Task prompt: Filter the entries and keep only the lines where the string "will" appears.

(Data entries)
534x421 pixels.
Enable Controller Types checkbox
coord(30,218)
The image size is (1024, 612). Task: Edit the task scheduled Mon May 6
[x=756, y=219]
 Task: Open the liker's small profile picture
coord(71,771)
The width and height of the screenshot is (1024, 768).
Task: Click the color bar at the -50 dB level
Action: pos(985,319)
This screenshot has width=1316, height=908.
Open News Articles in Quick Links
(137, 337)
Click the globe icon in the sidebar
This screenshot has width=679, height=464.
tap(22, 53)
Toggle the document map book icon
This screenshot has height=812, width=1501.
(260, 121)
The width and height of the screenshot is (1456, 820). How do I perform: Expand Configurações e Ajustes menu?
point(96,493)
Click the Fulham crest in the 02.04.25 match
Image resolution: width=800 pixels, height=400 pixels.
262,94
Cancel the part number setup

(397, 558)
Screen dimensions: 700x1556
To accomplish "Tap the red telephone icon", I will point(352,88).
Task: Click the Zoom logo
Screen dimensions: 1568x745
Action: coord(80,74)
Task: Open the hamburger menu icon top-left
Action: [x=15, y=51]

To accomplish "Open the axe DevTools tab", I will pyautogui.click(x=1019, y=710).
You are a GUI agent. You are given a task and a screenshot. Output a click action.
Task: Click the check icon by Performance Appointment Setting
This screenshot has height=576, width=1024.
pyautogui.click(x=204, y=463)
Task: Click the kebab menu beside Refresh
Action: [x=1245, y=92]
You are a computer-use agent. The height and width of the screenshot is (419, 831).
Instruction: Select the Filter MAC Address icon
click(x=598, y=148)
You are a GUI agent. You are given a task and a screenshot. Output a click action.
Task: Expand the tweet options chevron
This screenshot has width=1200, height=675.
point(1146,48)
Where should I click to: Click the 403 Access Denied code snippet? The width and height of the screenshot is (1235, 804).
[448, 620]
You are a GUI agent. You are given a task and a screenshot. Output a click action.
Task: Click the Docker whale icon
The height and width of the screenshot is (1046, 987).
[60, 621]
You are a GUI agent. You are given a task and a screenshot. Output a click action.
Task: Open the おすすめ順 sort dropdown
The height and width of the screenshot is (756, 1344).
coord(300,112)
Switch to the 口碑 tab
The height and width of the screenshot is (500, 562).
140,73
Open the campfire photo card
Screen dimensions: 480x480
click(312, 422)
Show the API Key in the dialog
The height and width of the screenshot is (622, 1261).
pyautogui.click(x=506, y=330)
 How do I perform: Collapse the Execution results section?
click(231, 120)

Output for this exercise:
To accomplish "Tap the red telephone icon", I will point(352,88).
To accomplish "Open the axe DevTools tab", I will pyautogui.click(x=1019, y=710).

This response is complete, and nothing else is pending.